Requirement: Return, without any change, the part of the material that opens with the line containing "Identify the location of ruler: 12345678." and closes with the line containing "menu-item-label: Géré par", with both of those lines included. Leave the pictures out of your answer.

Source records:

***

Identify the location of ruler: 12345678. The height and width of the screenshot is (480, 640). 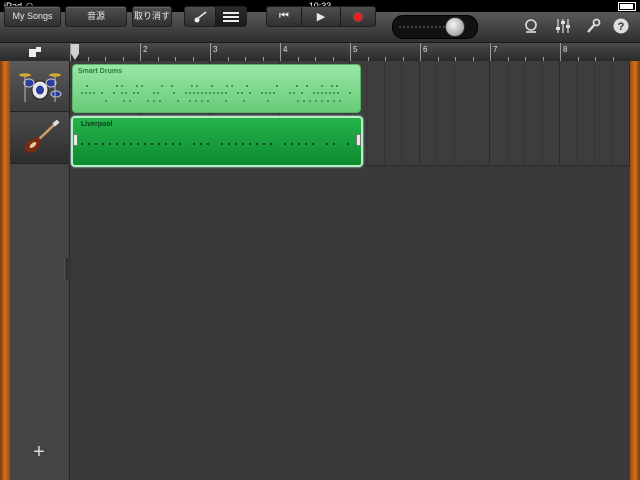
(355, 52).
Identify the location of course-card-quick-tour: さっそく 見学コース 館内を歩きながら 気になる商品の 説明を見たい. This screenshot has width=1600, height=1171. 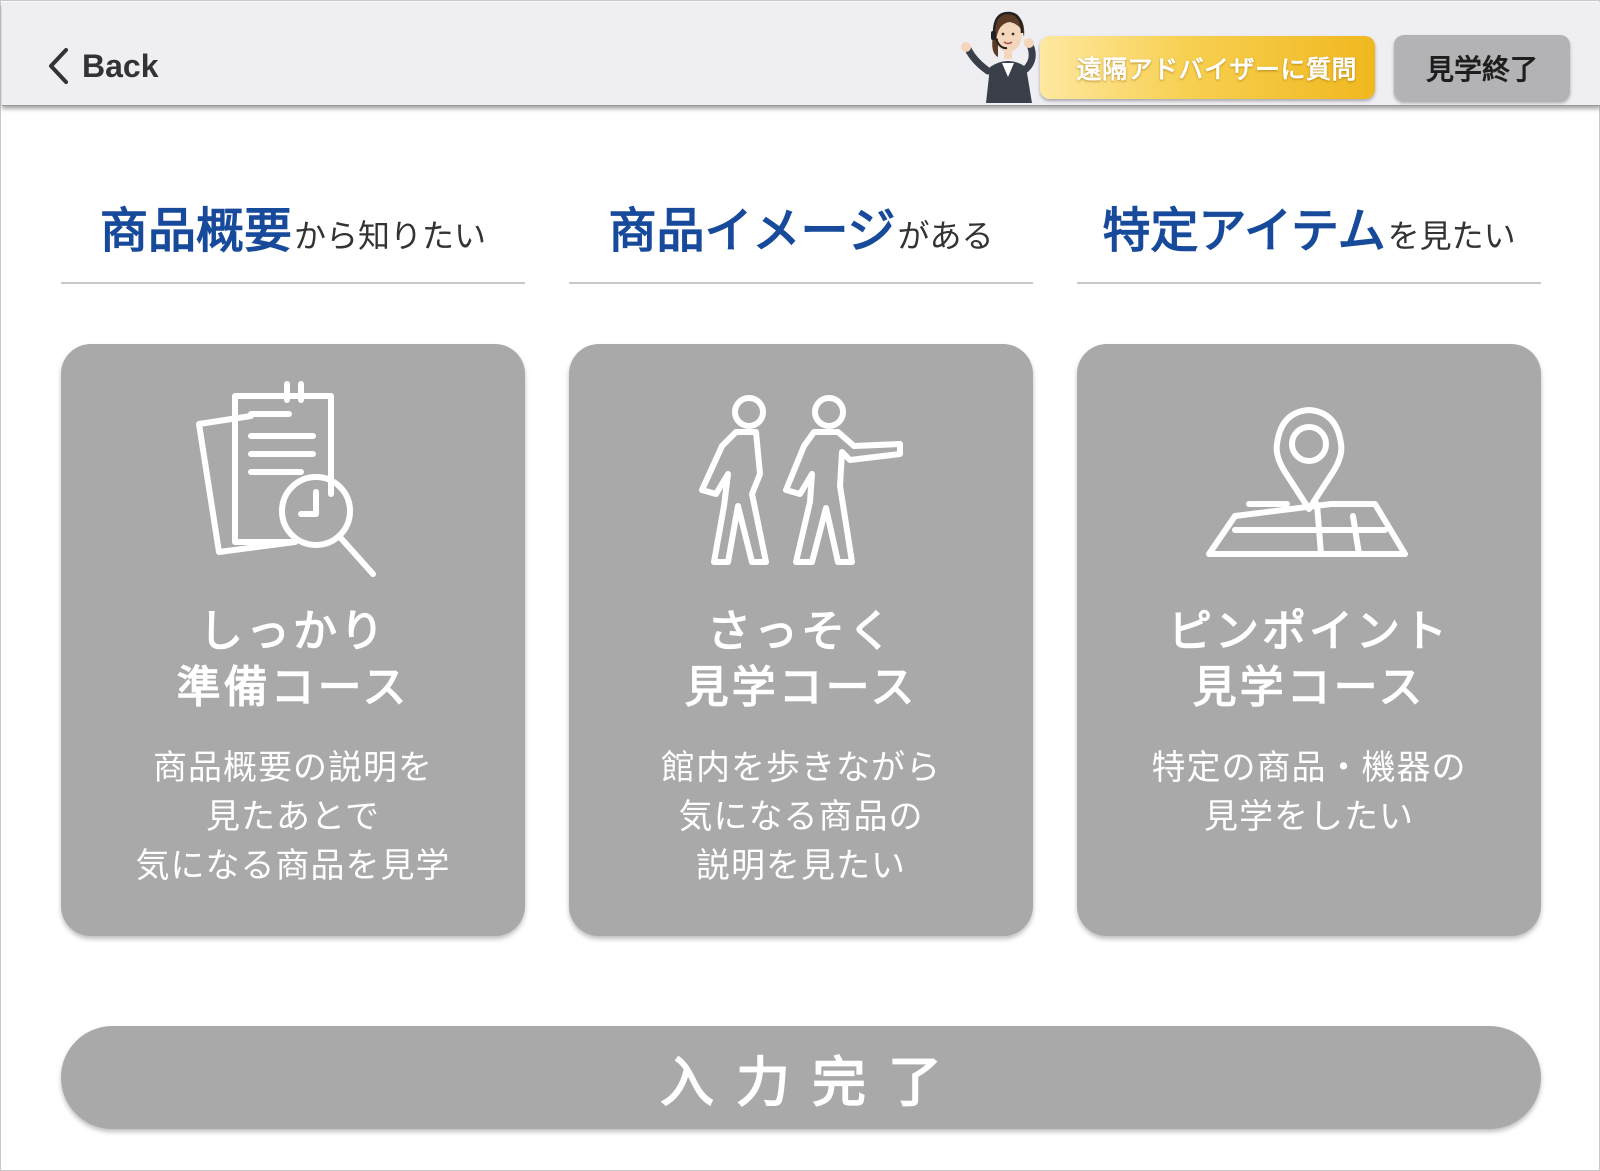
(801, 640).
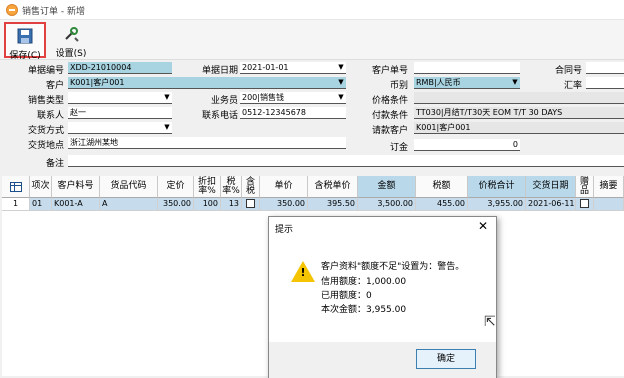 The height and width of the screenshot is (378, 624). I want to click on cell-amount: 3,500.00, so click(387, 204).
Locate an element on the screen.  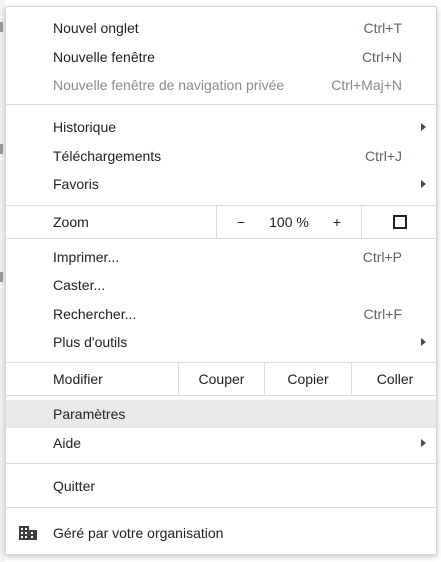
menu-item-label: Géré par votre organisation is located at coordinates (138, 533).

***

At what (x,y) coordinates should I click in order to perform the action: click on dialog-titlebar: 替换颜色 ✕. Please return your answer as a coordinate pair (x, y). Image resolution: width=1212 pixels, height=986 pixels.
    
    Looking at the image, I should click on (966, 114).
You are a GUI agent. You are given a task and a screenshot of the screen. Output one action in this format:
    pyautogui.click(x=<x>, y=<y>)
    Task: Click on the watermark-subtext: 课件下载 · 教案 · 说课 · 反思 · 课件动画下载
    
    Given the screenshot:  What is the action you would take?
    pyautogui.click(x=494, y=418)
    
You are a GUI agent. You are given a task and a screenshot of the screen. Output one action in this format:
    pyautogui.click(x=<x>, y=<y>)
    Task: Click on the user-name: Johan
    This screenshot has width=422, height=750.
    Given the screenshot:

***

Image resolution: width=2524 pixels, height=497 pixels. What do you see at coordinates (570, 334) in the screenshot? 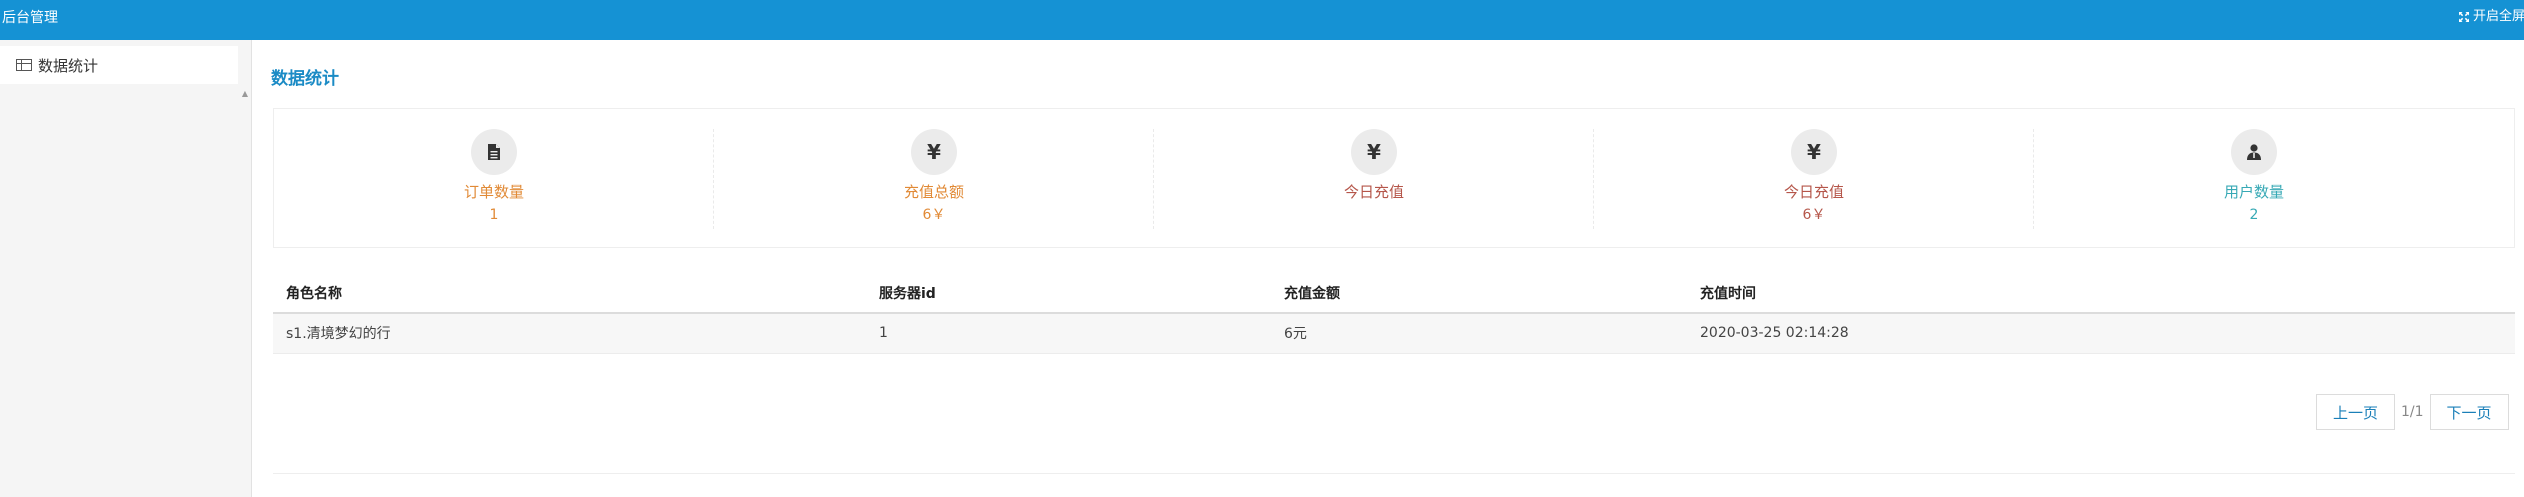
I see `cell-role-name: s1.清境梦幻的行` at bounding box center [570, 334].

***

Task response:
Identify the location of ruler: 12345678. The height and width of the screenshot is (480, 640). 
(355, 52).
Identify the location of course-card-quick-tour: さっそく 見学コース 館内を歩きながら 気になる商品の 説明を見たい. This screenshot has width=1600, height=1171. 
(801, 640).
 The height and width of the screenshot is (378, 624). I want to click on cell-amount: 3,500.00, so click(387, 204).
Locate an element on the screen.  
menu-item-label: Géré par votre organisation is located at coordinates (138, 533).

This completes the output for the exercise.